> WORK TO COMPLETE:
Answer these questions from the passage on Long Ya Men:
1. In what year did the people of Long Ya Men return to China with a tribute and trade mission?
2. According to Wang Dayuan, why was Long Ya Men given that name?
3. Between which years did Zheng He make his seven voyages?

> GIVEN PASSAGE:
# # # # #
It was recorded that during the Yuan dynasty, envoys were sent to Long Ya Men in 1320 to obtain tame elephants. The people of Long Ya Men then returned in 1325 with a tribute and trade mission to China. In around 1330, the traveller Wang Dayuan was said to have sailed through this passageway. In his travelogue Daoyi Zhilüe, he recorded that Long Ya Men was the two hills of Temasek between which a strait runs, and it was so called because the two hills looked like "Dragon's teeth". Wang described the people of Long Ya Men as being prone to acts of piracy, and that while the natives traded with Chinese from Quanzhou, Chinese junks on their way back from the Western Oceans (西洋) may be met by pirates there who attacked with two to three hundred perahus (boats). He mentioned that in olden times a chief there found a jewelled head-dress while digging in the ground, and that "the beginning of the year is calculated from the [first] rising of the moon, when the chief put on this head-gear and wore his [ceremonial] dress". He also said the natives would "gather their hair into a chignon, and wear short cotton bajus girded about with black cotton sarongs". The description of the people may be the first known record of the Orang Laut who inhabited the region. A different settlement called Ban Zu, described as being located on a hill behind Long Ya Men, is thought to be a transcription of the Malay Pancur and may be today's Fort Canning Hill.

The Keppel passageway was used by Asian and early European sailors and traders for hundreds of years to sail past Singapore. Between 1405 and 1433, Zheng He made seven voyages to more than 30 countries, travelling in fleets of up to 300 ships to the South Pacific, Indian Ocean, Persian Gulf and Africa. The admiral travelled on the order of the Chinese Emperor to establish trade relations with countries west of China. He is believed to have sailed through the waters off Labrador Park, though whether he landed in Singapore is uncertain. In the 17th century, the passageway was abandoned in favour of the wider and more open Main Straits, that lies south of Pulau Satumu, where Raffles Lighthouse stands today.
# # # # #
> DATASET:

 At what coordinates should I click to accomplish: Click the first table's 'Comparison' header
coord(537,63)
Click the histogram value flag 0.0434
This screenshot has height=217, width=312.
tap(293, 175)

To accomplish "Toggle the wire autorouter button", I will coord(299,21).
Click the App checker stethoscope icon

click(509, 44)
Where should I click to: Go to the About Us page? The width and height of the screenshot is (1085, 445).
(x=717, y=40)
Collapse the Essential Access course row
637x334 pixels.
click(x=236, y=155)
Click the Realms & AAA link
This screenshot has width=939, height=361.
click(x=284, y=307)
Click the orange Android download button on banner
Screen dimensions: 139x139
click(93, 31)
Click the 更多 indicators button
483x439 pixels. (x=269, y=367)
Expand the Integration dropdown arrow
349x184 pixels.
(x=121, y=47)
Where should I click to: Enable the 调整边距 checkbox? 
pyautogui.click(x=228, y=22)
# # # # #
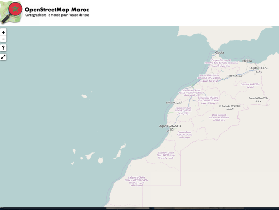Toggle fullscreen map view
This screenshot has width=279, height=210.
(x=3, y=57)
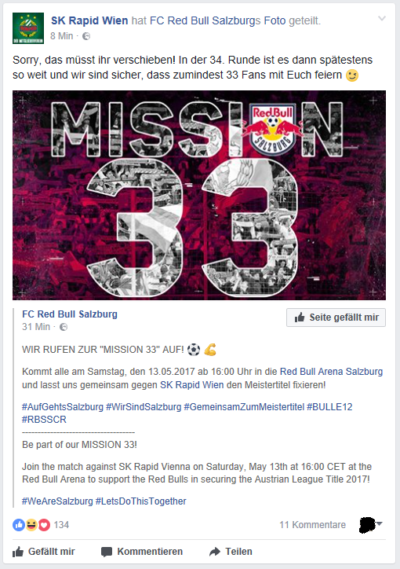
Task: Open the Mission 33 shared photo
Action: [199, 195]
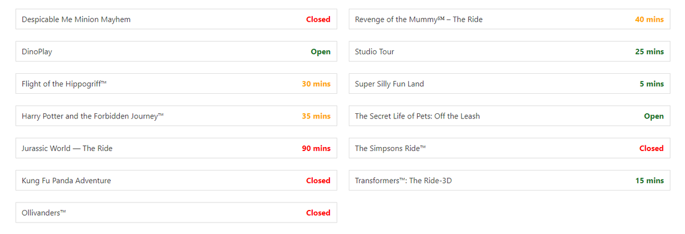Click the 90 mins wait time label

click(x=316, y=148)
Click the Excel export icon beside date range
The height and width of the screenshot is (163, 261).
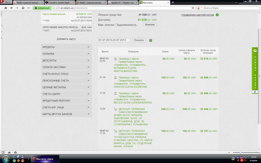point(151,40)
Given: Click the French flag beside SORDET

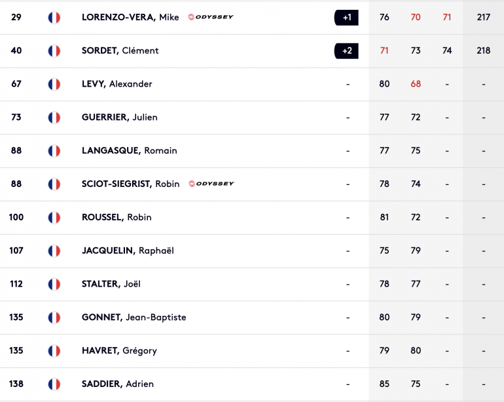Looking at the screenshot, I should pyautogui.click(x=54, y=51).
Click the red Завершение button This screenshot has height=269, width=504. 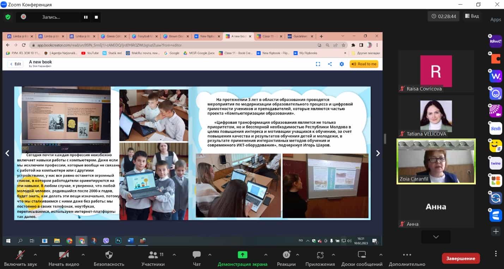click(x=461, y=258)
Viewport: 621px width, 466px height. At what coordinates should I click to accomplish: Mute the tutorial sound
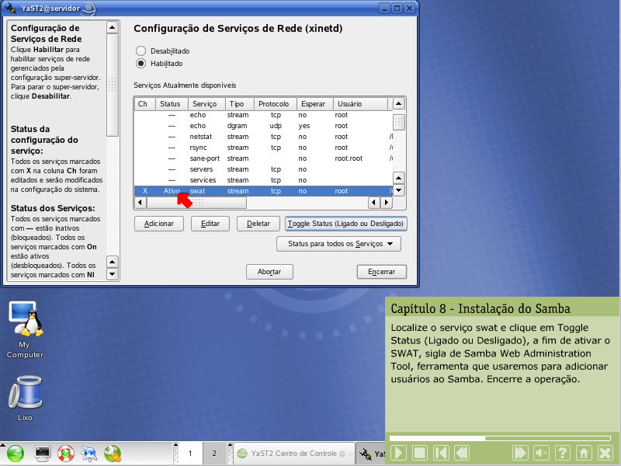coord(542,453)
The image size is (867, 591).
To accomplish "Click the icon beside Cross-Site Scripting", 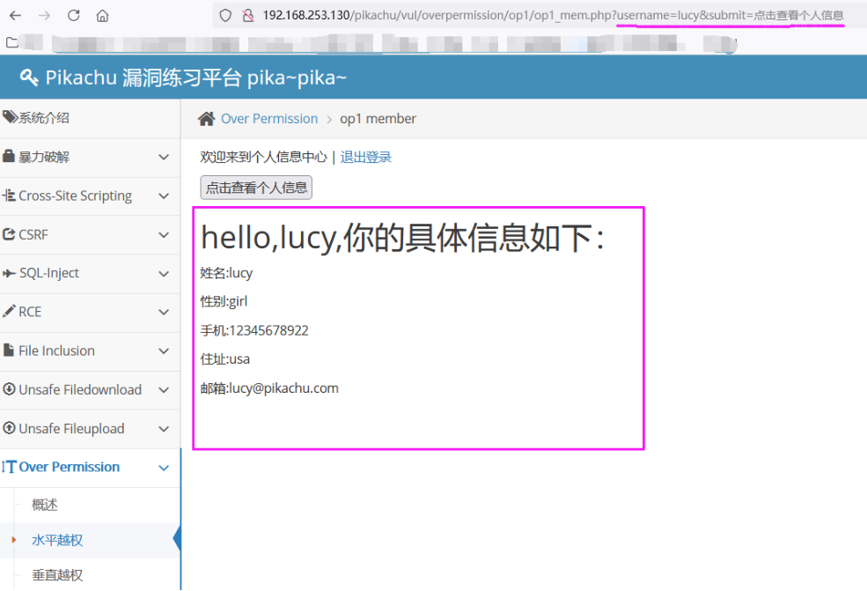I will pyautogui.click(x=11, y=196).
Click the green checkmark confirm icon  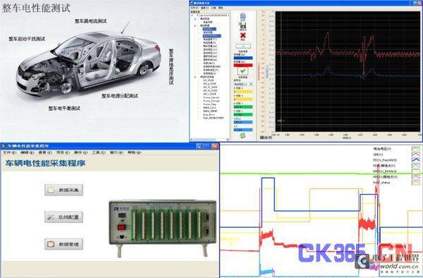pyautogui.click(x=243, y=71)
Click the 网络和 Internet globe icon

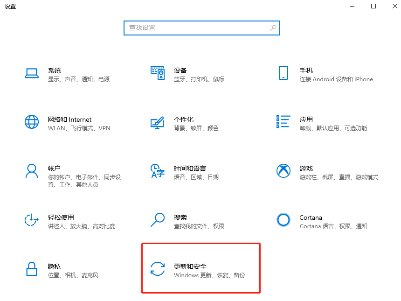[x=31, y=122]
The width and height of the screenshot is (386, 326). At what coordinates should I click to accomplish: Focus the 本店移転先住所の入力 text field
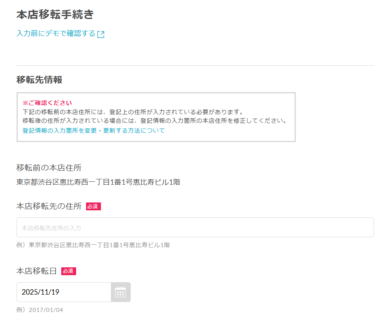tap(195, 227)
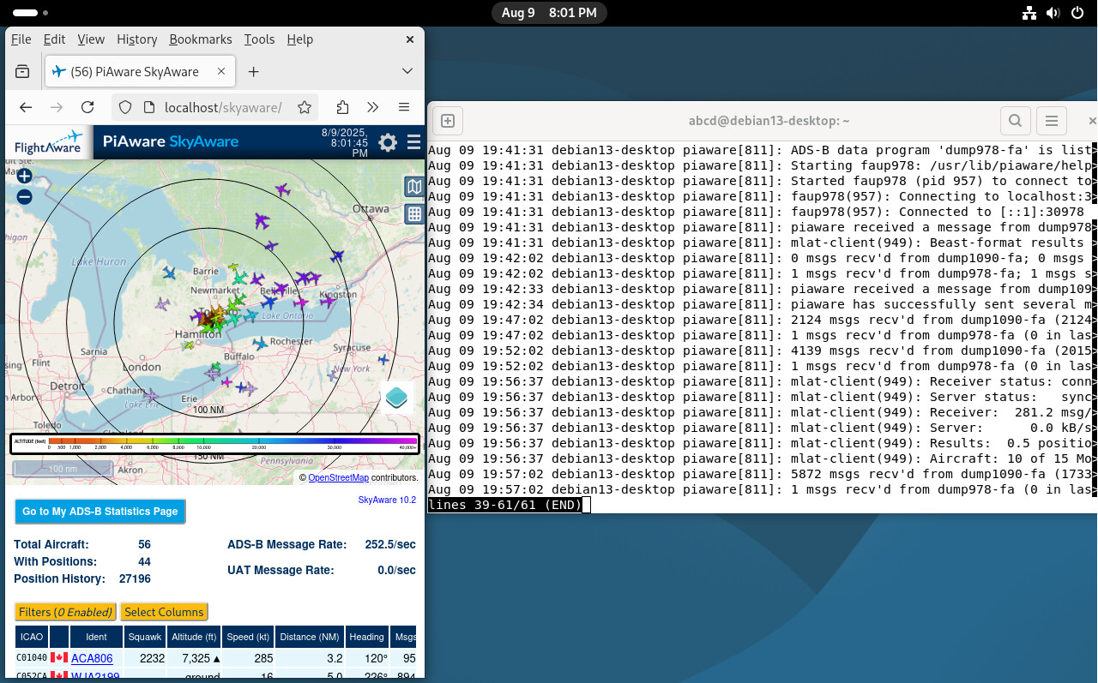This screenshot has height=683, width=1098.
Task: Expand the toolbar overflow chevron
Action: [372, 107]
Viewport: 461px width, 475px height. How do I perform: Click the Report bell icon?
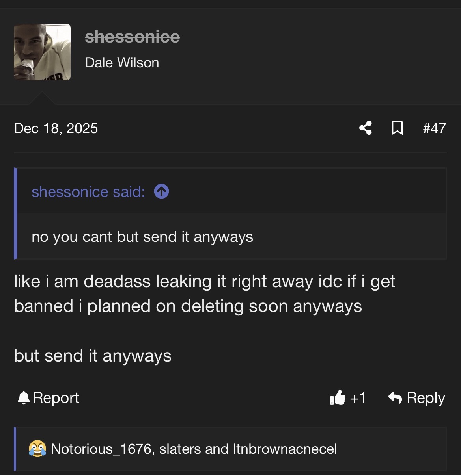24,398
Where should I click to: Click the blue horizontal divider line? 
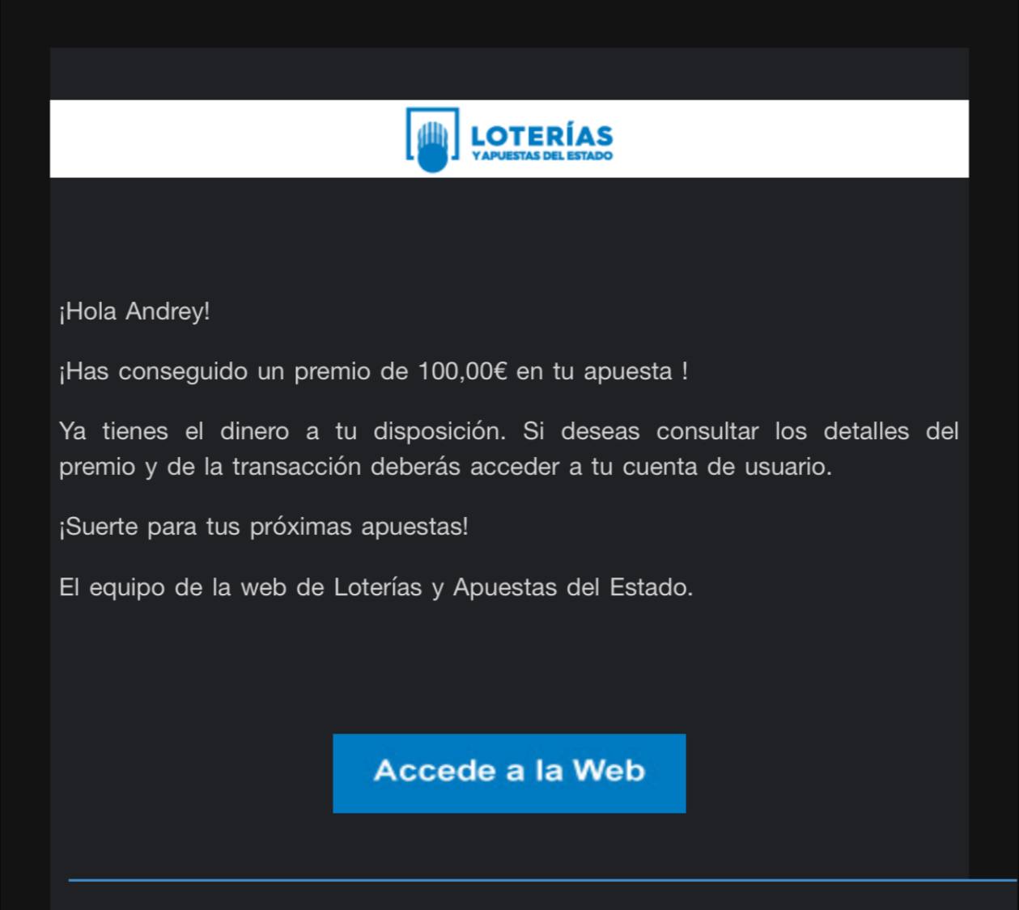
# # # # #
> EXERCISE SOLUTION:
1. 1325
2. The two hills looked like "Dragon's teeth."
3. 1405 and 1433